The Kopi website and app are hosted on AWS CloudFront  and the HTTPS encryption certificate managed via AWS Certificate Manager .

CloudFront only supports one ACM certificate per distribution, as per the documentation . To use an HTTPS/SSL protected CloudFront distribution with multiple subdomains, you need a cert that is valid for both the root domain (kopi.cloud) and the wildcard subdomains (*.kopi.cloud).

For yet more complexity, Kopi runs on multiple domains. I don't want to run a CloudFront distribution per domain - so the certificate needs to be valid for many domains.

Upgrading Kopi to Terraform 0.13+

Kopi uses an "Infrastructure as Code" approach to configuring the AWS resources necessary to run the service. My tool of choice for this is Terraform .

Recently I decided to upgrade Kopi to the latest 0.14 release of Terraform and I had some troubles with certificate resources, so I thought I might document the solution here (yes, it's content marketing).

Watch out for the zig-zag upgrade path!

Usually, I upgrade Terraform by first upgrading the AWS provider, then upgrading the Terraform verion. Always bumping one major version at a time, doing a full plan/apply cycle between each step.

Previously, Kopi used version 0.12 of Terraform and the 2.x AWS provider. I skipped 0.13 because every Terraform upgrade seems to cause problems. So if I don't need the features, I batch up Terraform upgrades until I have sufficient time and motivation to deal with the inevitable issues.

The 0.13 upgrade caused an issue because Hashicorp made a breaking change to the aws_acm_certificate - changing the type of the domain_validation_options field From a List to a Set. The documented solution is to use the for_each functionality, which is only available with Terraform 0.13.

So if you use aws_acm_certificate resources, be aware that you'll probably need to upgrade to at least TF 0.13 before you can upgrade the AWS provider to 3.x.

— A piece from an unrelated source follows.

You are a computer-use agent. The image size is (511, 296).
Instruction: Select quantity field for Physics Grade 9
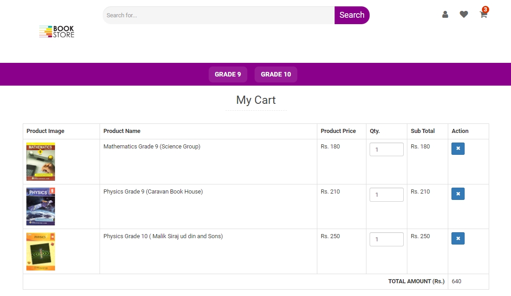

The old 0.12 Terraform code

Note the hardcode indexes in the aws_route53_record resources (lines 23-25 and 32-34). I'm not a big fan of Terraform's for_each  syntax, but at least it's better than hard-coding references like this.

locals {
  kopi_cloud_dns_name = "kopi.cloud"
  kopimail_net_name   = "kopimail.net"
}

resource "aws_acm_certificate" "website-prd-cloudfront-acm-certificate-v2" {
  tags = {
    Name = "website-prd-cloudfront-acm-certificate-v2"
  }
  domain_name = "*.${local.kopi_cloud_dns_name}"
  subject_alternative_names = [
    "*.${local.kopimail_net_name}",
    local.kopi_cloud_dns_name,
    local.kopimail_net_name,
  ]
  validation_method = "DNS"
}

resource "aws_route53_record" "kopi-cloud-root-acm-validation-record-v2" {
  zone_id = data.aws_route53_zone.kopi-cloud-root-route53-zone.id
  ttl     = 60
  
  name    = aws_acm_certificate.website-prd-cloudfront-acm-certificate-v2.domain_validation_options[2].resource_record_name
  type    = aws_acm_certificate.website-prd-cloudfront-acm-certificate-v2.domain_validation_options[2].resource_record_type
  records = [aws_acm_certificate.website-prd-cloudfront-acm-certificate-v2.domain_validation_options[2].resource_record_value]
}

resource "aws_route53_record" "kopi-mail-root-acm-validation_record-v2" {
  zone_id = data.aws_route53_zone.kopimail-net-root-route53-zone.id
  ttl     = 60

  name    = aws_acm_certificate.website-prd-cloudfront-acm-certificate-v2.domain_validation_options[3].resource_record_name
  type    = aws_acm_certificate.website-prd-cloudfront-acm-certificate-v2.domain_validation_options[3].resource_record_type
  records = [aws_acm_certificate.website-prd-cloudfront-acm-certificate-v2.domain_validation_options[3].resource_record_value]
}

resource "aws_acm_certificate_validation" "website-prd-cloudfront-acm-certificate-validation-v2" {
  certificate_arn = aws_acm_certificate.website-prd-cloudfront-acm-certificate-v2.arn
  validation_record_fqdns = [
    aws_route53_record.kopi-cloud-root-acm-validation-record-v2.fqdn,
    aws_route53_record.kopi-mail-root-acm-validation_record-v2.fqdn,
  ]
}

The new 0.14 Terraform code

Note the if conditions in the aws_route53_record resources that ensure TF only tries to create a DNS record for the root domain (e.g. line 59).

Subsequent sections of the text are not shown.